New generalized strategy for improving sorption-enhanced reaction process

Abstract

The generalized principle of temperature-induced equilibrium shift was applied to improve the sorption-enhanced reaction (SER) process by controlling the subsection-wall temperature. The other auxiliary subsection-controlling parameters include the number of subsections, the subsection-packing ratio of adsorbent and catalyst, and the side-feed/removal position of the reactants/products. In this paper, a four-step one-bed with three-subsections SER process for steam-methane reforming was taken as an example for hydrogen production, where higher temperature (about 450–490°C) was adopted for subsections-I (inlet zone of the adsorptive reactor) and -II (middle zone of the adsorptive reactor) and lower temperature (about 400–450°C) for subsection-III (outlet zone of the adsorptive reactor), lower packing ratio of adsorbent and catalyst for subsections-I and -III and higher ratio for subsection-II. The feasibility and effectiveness of the subsection-controlling strategy for improving the SER process is analyzed by numerical simulation based on the basic data from literature. A product gas with above 85% hydrogen purity and traces of CO 2 (less than 300 ppm ) and CO (less than 30 ppm ) was continuously produced by using a 6 m long adsorptive reactor with three-subsections and can be directly used in fuel cell applications. The results show that subsection-controlling strategy is an easy and efficient way.
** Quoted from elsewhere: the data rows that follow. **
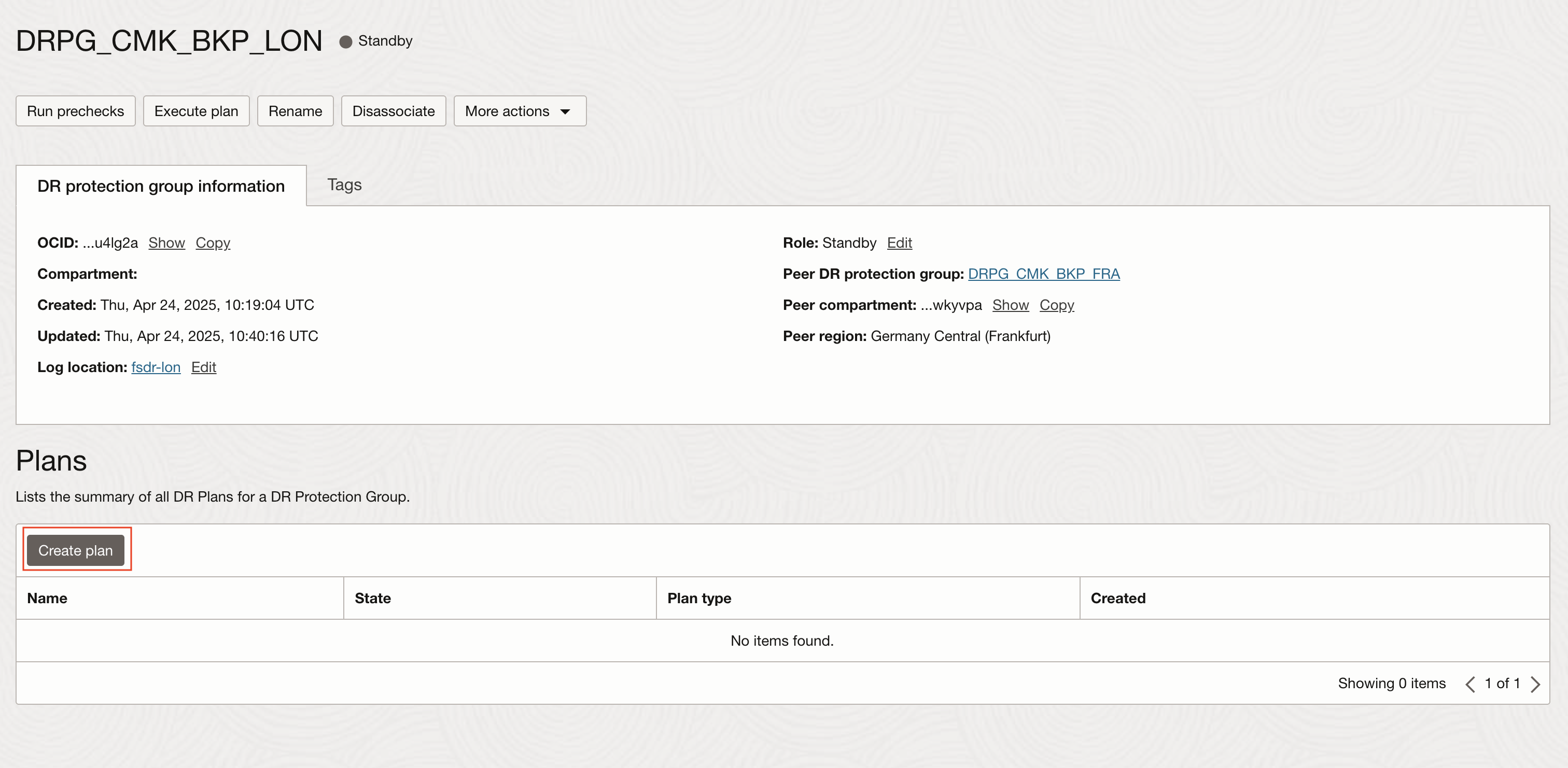Click the next page chevron arrow

click(x=1535, y=684)
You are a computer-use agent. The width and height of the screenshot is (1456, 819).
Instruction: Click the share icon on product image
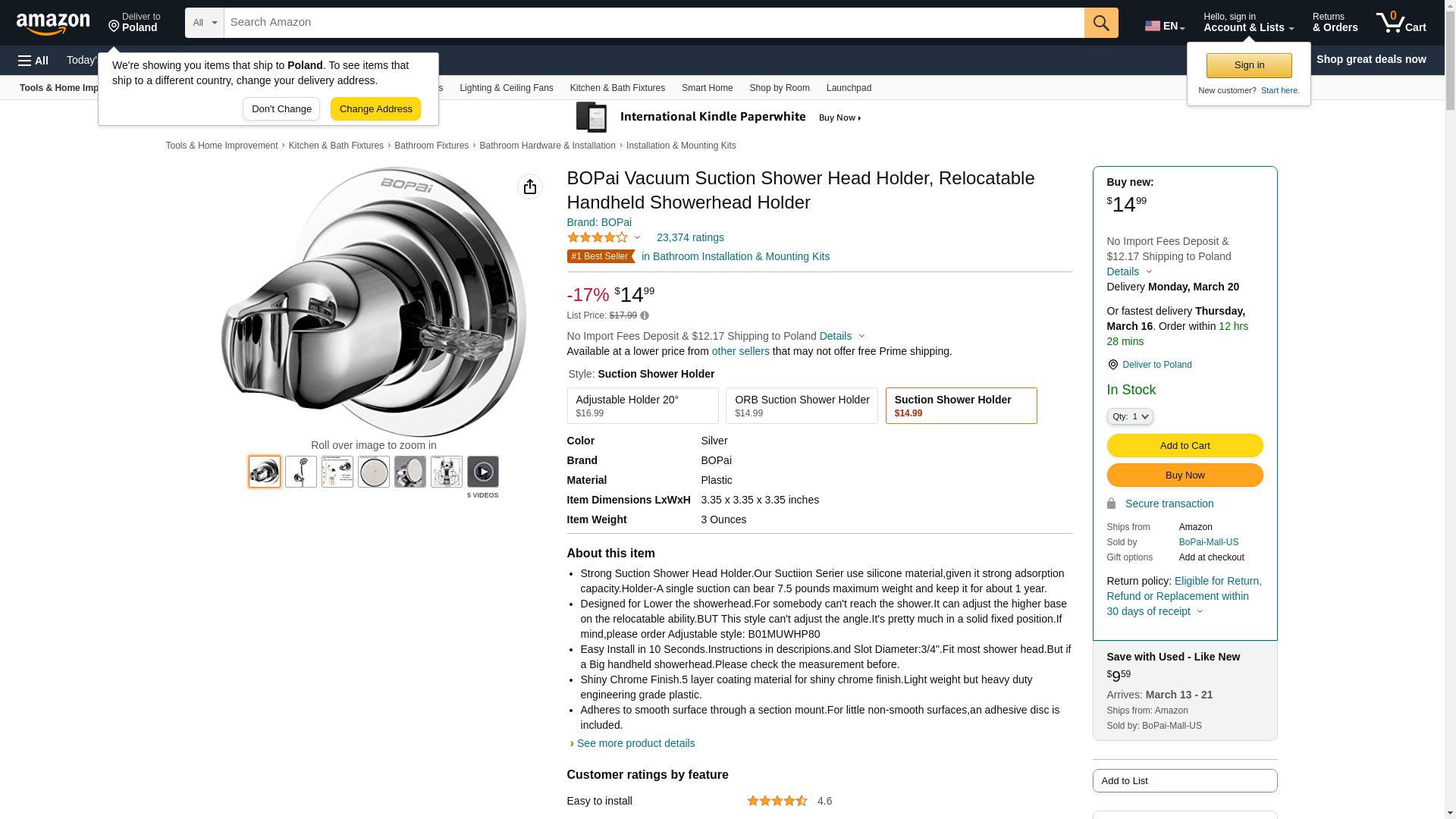(530, 187)
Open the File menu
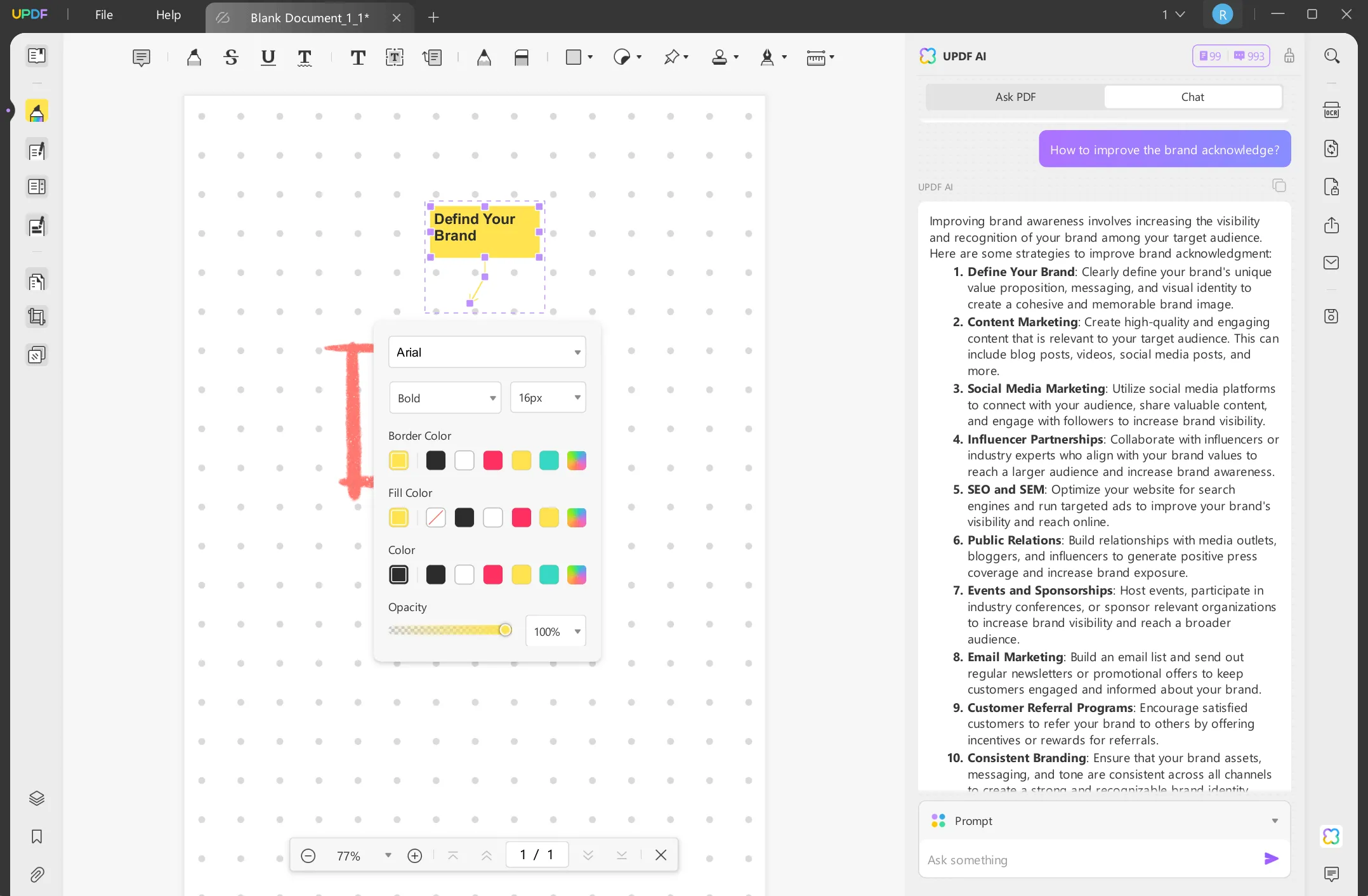This screenshot has width=1368, height=896. 103,15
The remarkable characteristics of this new process are: (1) the concentrations of CO and CO 2 decrease greatly in the product gas due to the principle of temperature-induced equilibrium-shift, (2) the hydrogen productivity (mole of hydrogen/kg of solid per cycle; CO is less than 30 ppm ) is over twice as large as in the normal SER process, (3) the length of unused bed for adsorption is apparently reduced, and (4) the regeneration of adsorbent can be performed by steam at normal atmospheric pressure.